WHAT IS BEING ASKED — Everything from the line with "Viewport: 1288px width, 943px height." to the end of the entries should be set down exactly, except the pictures.

EXERCISE MATERIAL —

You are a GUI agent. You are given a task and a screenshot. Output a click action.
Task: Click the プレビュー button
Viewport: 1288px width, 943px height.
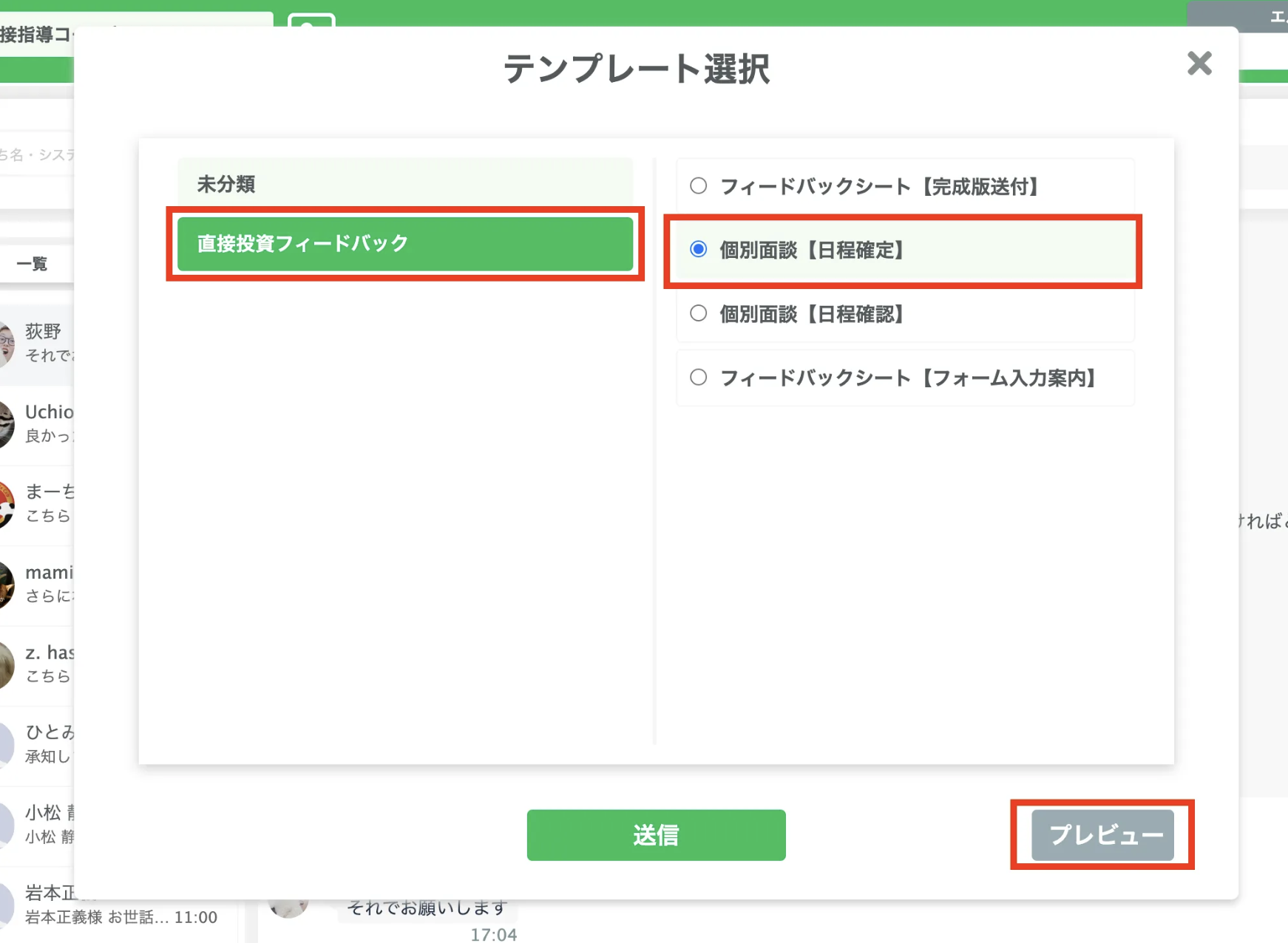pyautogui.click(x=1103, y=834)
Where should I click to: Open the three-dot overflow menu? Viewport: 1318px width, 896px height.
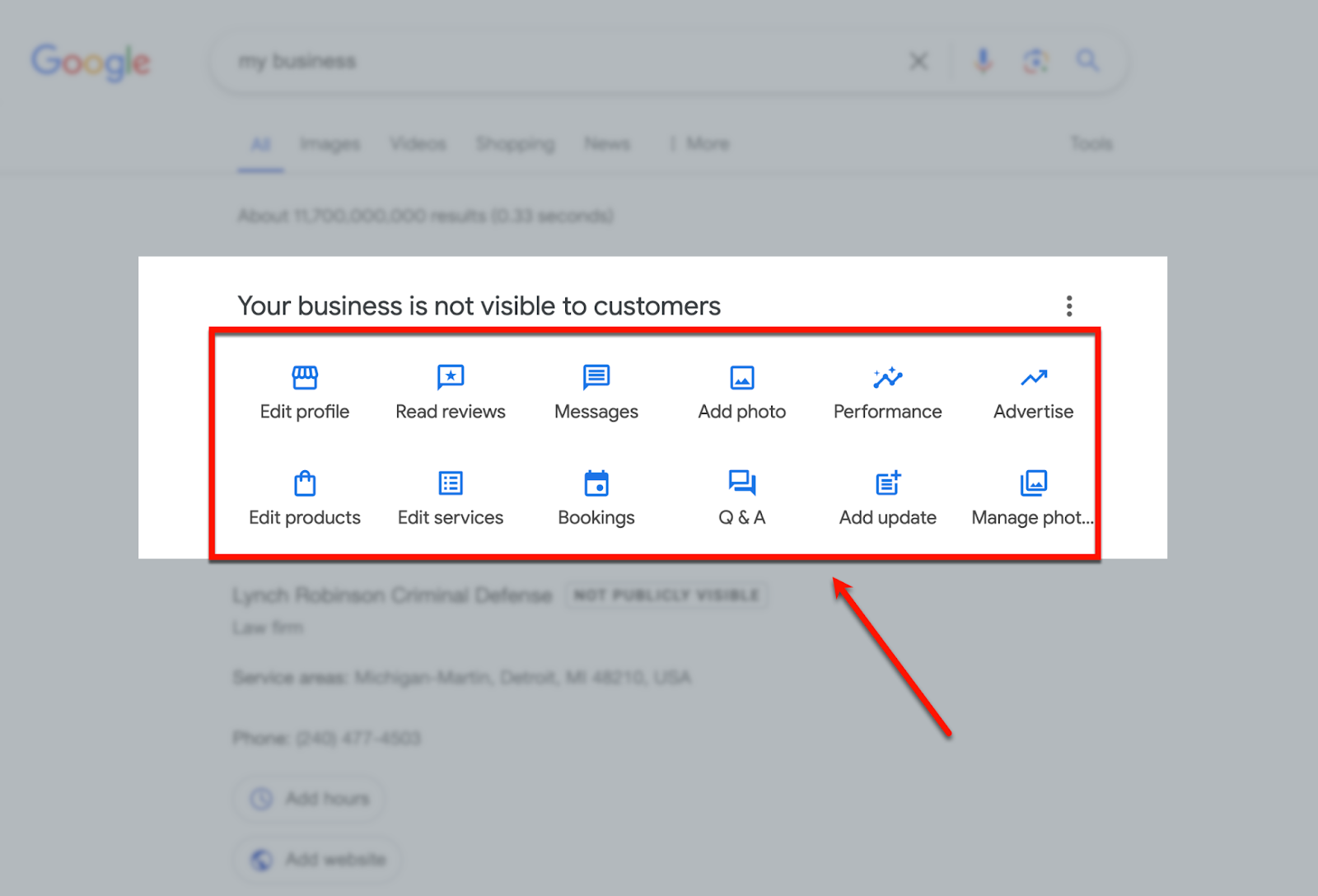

WRITTEN ANSWER —
Viewport: 1288px width, 943px height.
pyautogui.click(x=1103, y=834)
Where should I click to: Open the three-dot overflow menu? Viewport: 1318px width, 896px height.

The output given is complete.